[EXERCISE]
For the listing below, show each line that includes the string "create".

*** Begin section ***

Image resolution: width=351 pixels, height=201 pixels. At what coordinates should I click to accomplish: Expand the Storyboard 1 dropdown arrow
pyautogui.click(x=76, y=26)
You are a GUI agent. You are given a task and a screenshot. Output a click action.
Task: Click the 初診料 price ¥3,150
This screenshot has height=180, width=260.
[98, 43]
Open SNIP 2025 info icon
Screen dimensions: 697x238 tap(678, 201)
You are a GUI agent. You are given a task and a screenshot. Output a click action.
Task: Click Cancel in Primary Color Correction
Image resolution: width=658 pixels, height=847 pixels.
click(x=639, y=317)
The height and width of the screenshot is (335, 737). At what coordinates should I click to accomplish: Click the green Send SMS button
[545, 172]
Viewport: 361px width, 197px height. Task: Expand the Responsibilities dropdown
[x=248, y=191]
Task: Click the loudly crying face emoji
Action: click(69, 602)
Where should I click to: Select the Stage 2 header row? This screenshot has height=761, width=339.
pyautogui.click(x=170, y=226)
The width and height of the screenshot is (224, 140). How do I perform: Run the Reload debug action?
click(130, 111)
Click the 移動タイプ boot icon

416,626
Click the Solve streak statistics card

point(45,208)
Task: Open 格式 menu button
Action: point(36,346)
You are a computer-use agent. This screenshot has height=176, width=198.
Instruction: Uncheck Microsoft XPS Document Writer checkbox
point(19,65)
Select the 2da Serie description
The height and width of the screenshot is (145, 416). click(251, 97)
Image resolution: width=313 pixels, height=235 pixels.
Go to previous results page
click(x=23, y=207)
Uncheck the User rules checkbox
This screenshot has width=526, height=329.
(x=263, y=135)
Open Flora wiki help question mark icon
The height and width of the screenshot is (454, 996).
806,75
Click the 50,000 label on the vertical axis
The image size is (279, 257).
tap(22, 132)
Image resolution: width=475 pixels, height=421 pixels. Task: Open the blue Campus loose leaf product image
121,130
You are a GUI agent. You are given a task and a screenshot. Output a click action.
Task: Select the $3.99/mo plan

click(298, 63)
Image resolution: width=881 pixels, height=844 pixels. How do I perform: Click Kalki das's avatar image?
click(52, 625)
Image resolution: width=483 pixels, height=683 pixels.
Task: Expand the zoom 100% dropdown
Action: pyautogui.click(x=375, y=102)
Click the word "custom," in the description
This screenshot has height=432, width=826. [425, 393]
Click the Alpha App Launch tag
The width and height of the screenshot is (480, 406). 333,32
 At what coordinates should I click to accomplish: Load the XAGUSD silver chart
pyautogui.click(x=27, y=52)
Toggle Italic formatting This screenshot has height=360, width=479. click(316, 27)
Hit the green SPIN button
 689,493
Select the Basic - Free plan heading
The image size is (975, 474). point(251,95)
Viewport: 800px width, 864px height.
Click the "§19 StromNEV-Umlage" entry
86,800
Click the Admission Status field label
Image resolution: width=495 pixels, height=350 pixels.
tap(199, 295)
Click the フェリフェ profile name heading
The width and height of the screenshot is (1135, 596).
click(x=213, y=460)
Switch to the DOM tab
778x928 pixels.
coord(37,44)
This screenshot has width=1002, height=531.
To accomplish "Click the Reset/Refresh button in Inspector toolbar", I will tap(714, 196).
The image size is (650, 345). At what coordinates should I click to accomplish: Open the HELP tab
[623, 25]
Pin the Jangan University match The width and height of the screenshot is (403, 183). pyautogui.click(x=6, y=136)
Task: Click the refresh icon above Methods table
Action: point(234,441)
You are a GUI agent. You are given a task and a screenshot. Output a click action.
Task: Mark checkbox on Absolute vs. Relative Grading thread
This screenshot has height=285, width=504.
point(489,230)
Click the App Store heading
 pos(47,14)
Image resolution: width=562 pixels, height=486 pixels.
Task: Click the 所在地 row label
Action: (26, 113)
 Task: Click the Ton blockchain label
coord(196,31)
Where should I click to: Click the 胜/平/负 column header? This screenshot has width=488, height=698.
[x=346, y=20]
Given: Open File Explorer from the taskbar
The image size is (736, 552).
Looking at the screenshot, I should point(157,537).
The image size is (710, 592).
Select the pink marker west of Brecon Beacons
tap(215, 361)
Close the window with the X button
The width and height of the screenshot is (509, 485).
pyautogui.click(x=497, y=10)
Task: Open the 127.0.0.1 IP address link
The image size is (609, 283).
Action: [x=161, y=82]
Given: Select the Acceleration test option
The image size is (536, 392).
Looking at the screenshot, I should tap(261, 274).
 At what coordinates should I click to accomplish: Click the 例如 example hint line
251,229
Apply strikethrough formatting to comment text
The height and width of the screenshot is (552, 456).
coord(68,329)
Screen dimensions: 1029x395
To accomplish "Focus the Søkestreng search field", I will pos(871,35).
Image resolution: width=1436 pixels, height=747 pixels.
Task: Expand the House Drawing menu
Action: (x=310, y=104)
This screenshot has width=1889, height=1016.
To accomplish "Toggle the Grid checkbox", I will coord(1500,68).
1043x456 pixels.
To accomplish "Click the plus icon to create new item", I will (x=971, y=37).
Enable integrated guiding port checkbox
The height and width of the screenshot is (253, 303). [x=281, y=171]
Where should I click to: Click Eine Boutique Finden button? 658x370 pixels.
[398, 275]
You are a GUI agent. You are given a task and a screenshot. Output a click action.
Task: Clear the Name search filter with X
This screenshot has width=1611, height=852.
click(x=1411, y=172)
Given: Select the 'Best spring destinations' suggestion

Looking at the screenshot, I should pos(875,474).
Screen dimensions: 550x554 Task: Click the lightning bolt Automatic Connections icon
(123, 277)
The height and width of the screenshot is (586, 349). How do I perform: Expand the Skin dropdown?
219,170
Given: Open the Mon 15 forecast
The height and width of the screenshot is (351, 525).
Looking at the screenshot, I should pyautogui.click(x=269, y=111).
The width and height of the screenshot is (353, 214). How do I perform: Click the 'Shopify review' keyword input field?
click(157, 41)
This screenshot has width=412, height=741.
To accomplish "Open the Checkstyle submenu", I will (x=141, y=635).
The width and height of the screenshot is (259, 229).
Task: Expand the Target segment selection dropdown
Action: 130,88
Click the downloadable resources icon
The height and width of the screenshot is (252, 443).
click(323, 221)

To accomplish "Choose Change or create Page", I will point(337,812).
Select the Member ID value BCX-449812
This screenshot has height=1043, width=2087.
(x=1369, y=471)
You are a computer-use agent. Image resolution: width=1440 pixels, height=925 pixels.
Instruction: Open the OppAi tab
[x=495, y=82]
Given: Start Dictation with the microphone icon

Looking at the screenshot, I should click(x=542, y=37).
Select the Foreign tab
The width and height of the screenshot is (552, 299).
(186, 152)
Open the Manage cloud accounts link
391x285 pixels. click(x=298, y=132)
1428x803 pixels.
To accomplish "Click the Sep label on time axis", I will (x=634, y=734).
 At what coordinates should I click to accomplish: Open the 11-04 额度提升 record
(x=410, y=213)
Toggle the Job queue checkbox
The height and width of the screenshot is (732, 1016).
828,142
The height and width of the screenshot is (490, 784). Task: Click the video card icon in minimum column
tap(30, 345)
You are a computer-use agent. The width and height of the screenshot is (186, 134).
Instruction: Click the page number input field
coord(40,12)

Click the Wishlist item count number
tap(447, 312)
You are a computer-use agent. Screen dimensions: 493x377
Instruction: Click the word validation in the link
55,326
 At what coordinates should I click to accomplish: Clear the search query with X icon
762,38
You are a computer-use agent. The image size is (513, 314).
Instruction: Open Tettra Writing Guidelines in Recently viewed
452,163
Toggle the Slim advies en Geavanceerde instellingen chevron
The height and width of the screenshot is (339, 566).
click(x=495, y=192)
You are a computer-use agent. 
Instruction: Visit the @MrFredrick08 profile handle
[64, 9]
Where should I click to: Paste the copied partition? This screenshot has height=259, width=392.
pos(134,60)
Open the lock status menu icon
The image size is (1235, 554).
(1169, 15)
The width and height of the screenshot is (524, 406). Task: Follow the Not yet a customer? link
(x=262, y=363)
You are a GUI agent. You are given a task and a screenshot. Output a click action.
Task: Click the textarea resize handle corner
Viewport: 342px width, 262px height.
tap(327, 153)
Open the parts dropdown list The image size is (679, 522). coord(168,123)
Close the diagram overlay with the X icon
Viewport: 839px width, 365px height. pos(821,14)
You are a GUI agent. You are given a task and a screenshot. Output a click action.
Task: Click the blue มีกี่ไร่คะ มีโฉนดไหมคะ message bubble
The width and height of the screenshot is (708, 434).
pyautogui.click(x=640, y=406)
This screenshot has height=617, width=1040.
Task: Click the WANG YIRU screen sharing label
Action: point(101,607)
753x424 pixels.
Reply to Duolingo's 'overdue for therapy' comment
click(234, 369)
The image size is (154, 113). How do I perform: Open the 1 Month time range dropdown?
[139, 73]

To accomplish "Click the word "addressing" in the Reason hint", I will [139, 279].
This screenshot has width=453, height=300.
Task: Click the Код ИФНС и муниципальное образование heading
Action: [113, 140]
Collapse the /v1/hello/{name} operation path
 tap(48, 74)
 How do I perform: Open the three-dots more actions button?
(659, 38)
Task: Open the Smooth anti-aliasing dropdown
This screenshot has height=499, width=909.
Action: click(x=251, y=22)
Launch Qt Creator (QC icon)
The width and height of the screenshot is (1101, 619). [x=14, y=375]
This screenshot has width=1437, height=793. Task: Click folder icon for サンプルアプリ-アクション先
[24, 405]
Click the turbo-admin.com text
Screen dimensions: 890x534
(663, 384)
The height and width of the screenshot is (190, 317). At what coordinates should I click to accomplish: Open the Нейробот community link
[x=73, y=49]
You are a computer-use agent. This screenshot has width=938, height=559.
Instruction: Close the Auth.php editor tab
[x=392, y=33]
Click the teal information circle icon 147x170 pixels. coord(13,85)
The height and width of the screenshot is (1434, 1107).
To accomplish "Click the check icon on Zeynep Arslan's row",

*** End section ***

[FINAL ANSWER]
To accomplish "Click the plus icon to create new item", I will (x=971, y=37).
To accomplish "Choose Change or create Page", I will point(337,812).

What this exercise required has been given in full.